The Israeli initiative includes political, military, and
intelligence wings of government and dovetails with US efforts to
contain Iran within the framework of the International Atomic Energy
The effort reflects the widespread assessment here that Iran
poses a greater threat than Iraq has for the past decade and is
gaining nuclear expertise more quickly than the US estimates.
"Iran has a clandestine [nuclear] program that is very
ambitious," says Uzi Arad, director of the Institute of Policy and
Strategy in Herzilya. "That country thinks big and fast and ...
poses a threat that is very real. Should it acquire nuclear weapons
or even come close, it would completely alter the Middle East. It's
a very ominous threat."
Analysts here argue that the prospect of a nuclear Iran would:
* Threaten Israeli, US, and European security.
** Harden Arab positions in any future peace negotiations.

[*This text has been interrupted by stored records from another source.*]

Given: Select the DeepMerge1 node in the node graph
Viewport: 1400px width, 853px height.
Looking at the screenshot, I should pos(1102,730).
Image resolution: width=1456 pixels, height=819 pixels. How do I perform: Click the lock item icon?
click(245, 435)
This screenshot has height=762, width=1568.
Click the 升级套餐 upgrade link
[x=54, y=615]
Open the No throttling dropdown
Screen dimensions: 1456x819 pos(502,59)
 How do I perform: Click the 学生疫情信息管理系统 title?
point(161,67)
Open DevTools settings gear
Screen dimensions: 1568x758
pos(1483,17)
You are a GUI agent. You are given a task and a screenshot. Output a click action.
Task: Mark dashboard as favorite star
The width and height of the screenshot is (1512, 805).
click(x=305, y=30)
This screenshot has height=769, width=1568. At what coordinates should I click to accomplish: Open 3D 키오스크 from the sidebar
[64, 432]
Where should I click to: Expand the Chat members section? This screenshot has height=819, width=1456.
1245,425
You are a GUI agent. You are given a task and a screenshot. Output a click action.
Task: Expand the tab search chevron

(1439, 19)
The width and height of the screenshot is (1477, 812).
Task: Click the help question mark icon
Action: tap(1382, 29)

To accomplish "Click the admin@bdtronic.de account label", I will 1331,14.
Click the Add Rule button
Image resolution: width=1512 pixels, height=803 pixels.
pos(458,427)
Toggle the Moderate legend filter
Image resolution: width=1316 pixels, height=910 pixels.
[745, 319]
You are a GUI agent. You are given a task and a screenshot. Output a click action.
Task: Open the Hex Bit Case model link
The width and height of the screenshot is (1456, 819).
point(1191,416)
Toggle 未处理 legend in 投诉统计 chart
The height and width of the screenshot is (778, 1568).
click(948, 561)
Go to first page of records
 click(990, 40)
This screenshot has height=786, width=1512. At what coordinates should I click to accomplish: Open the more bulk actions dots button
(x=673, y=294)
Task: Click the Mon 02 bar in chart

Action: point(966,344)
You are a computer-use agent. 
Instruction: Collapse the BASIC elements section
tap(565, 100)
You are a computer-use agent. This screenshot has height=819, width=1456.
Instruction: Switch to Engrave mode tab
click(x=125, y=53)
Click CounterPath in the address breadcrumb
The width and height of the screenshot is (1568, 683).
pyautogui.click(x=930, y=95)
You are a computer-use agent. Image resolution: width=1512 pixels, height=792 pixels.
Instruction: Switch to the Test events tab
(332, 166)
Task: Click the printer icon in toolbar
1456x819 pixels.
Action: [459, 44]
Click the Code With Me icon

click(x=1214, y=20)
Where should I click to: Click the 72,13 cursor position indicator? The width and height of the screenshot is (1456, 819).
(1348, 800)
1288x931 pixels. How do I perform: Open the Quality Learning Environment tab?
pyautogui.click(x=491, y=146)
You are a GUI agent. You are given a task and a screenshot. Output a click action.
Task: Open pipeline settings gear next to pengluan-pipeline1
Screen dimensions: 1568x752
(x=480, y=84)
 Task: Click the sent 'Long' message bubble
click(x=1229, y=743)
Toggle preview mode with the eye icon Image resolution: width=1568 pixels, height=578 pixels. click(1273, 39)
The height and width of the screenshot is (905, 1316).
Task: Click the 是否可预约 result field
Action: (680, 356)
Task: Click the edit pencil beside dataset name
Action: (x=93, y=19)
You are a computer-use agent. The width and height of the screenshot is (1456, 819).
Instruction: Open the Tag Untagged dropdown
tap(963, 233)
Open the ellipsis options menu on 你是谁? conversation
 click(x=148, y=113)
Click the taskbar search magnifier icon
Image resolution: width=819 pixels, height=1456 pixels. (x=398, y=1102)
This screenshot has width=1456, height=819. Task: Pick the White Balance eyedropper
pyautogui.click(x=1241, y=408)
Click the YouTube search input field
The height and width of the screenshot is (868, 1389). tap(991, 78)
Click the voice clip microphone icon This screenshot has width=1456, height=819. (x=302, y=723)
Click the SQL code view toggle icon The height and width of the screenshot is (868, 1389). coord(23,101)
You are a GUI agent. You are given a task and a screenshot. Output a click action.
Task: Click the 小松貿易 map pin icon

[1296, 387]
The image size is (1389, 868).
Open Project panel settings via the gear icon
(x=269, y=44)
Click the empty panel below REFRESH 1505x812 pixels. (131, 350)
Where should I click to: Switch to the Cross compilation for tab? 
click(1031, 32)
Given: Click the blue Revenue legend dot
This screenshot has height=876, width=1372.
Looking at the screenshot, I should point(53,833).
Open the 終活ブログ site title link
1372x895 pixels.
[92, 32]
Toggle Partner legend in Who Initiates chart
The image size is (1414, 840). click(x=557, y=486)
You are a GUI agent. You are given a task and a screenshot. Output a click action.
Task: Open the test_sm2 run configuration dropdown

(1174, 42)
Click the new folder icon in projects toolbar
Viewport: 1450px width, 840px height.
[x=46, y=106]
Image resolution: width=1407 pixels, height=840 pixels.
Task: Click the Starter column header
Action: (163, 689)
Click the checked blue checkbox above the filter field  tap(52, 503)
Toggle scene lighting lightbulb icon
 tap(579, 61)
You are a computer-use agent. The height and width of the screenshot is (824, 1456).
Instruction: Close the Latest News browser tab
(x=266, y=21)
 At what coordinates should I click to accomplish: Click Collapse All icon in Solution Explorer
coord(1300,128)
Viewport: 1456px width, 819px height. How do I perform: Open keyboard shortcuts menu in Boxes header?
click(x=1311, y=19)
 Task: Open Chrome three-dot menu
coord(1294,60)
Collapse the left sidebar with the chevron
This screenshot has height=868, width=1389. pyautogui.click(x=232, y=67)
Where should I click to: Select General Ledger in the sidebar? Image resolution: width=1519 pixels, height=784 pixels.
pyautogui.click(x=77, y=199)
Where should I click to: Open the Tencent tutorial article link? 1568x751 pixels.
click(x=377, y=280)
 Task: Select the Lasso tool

* Increase militancy and embolden hard-liners.
* Destabilize the Gulf area.
* And encourage other countries, such as Saudi Arabia and Libya,
to follow suit.
History of Iranian concealment
The US, Britain, France, and Germany say that Iran has been
concealing nuclear research for the past 18 years in pursuit of
nuclear weapons, despite signing the Nuclear Nonproliferation Treaty
(NPT) in 1970.
On Monday, the four nations agreed on a strongly worded IAEA
resolution promoted by the US that threatens the possibility of UN
sanctions should Iran continue to violate its agreements.
The US charges that Iran is also developing chemical and
biological weapons, though the country is party to conventions
curbing them. Furthermore, both the US and Israel say that Iran is
trying to extend the range of its missiles, which could be used to
develop such weapons.
Already, the 810-mile reach of Iran's Shahab-3 missile puts
Israel and US forces in the region in striking range. The US charges
that Iran will probably try to develop missiles capable of hitting
Western Europe or the US itself.
Iran has admitted to concealing aspects of its atomic energy
program, but says it is pursuing alternate energy sources, a claim
the State Department dismissed as "simply not credible."
In testimony to the US-Israeli Joint Parliamentary Committee in
September, State Department official Paula DeSutter said, "The
impact of a nuclear-armed Iran in an already volatile region cannot
be underestimated. As President Bush had made clear, that cannot be
allowed to happen."
Israeli officials have echoed that declaration. In November,
Israeli media reported that Defense Minister Shaul Mofaz, on a trip
to Washington, told US officials that "under no circumstances would
Israel be able to abide by nuclear weapons in Iranian possession."